1 | <xxxx> process finished. Performance improved by xx% //xxxx indicates the tuning task name and xx% indicates the percentage of performance improvement. |
For details about the tuned custom repository and .om model, see Custom Repository and .om Model. For details about the tuning result files, see Operator Tuning Result File and Subgraph Tuning Result File.
Custom Repository and .om Model
After the tuning is complete, if the conditions for generating a custom repository are met (see Figure 2 and Figure 3), a custom repository is generated. The generated custom repository is stored as follows:
- Custom subgraph repository
If TUNE_BANK_PATH and ASCEND_CACHE_PATH are not configured, the custom repository is stored in ${HOME}/Ascend/latest/data/aoe/custom/graph/${soc_version} by default. You can run the env command to check whether they are configured.
- Custom operator repository
If TUNE_BANK_PATH and ASCEND_CACHE_PATH are not configured, the custom repository is stored in ${HOME}/Ascend/latest/data/aoe/custom/op/${soc_version} by default. You can run the env command to check whether they are configured.
- ${WORK_PATH}: tuning working directory. It is the default directory where the AOE commands are executed.
- ${model_name}: model name.
- ${timestamp}: timestamp.
- ${os}_${arch}: OS and architecture. This field is available only in the dynamic shape scenario. If the name of the .om file contains a specific OS and architecture, the model file can be used only in an operating environment with the specified OS and architecture. To use the model in operating environments with other OSs and architectures, use ATC to convert it again (with the --host_env_os and --host_env_cpu options). For details, see the ATC Instructions.
Operator Tuning Result File
The priority of the paths for storing the operator tuning result file is: ASCEND_WORK_PATH > default path (tuning working directory). To be specific, if ASCEND_WORK_PATH is not configured, this file is stored in the default path (tuning working directory). You can run the env command to check whether ASCEND_WORK_PATH is configured. For details about ASCEND_WORK_PATH, see the Environment Variables.

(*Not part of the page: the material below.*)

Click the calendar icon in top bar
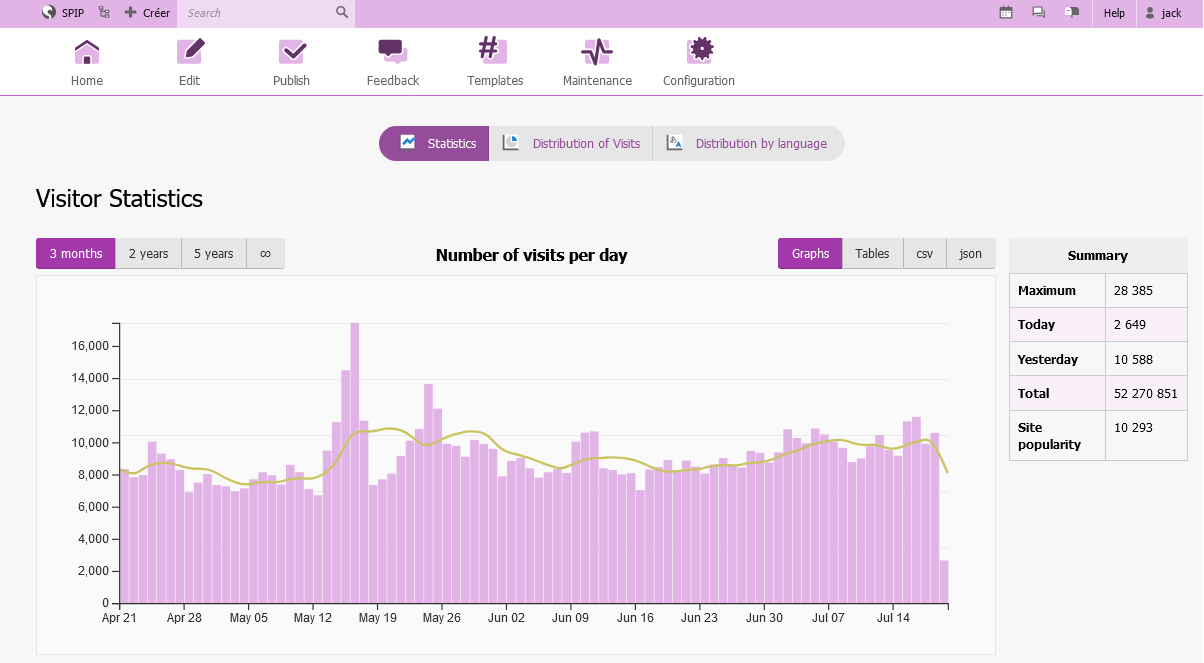Image resolution: width=1204 pixels, height=663 pixels. point(1006,13)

During tuning, the result file generated in real time is named aoe_result_opat_${timestamp}_${pidxxx}.json, which records the information about the tuned operators. ${timestamp} is in the format of YYYYMMDD_HHMMSSMS. The variable ${pidxxx} indicates the process ID.
[
{
"basic": {
"tuning_name": "Tuning task name",
"tuning_time(s)": 1494
}
},
{
"OPAT": {
"model_baseline_performance(ms)": 113.588725,
"model_performance_improvement": "0.31%",
"model_result_performance(ms)": 113.236731,
"opat_tuning_result": "tuning successful",
"repo_modified_operators": [
{
"op_name": "softmax",
"op_type": "SoftmaxV2",
"tune_performance": {
"Format": {
"performance_after_tune(us)": 99,
"performance_before_tune(us)": 134,
"performance_improvement": "35.35%",
"update_mode": "add"
}
}
},
.......
{
"op_name": "Conv_125",
"op_type": "Conv2D",
"tune_performance": {
"Schedule": {
"performance_after_tune(us)": 72.046,
"performance_before_tune(us)": 72.055,
"performance_improvement": "0.01%",
"update_mode": "add"
}
}
}
],
"repo_summary": {
"repo_add_num": 19,
"repo_hit_num": 0,
"repo_reserved_num": 0,
"repo_unsatisfied_num": 2,
"repo_update_num": 0,
"total_num": 21
}
}
}
]
If the tuning fails (tuning failed is displayed in opat_tuning_result), the op_name list of the operators that fail to be tuned is also displayed.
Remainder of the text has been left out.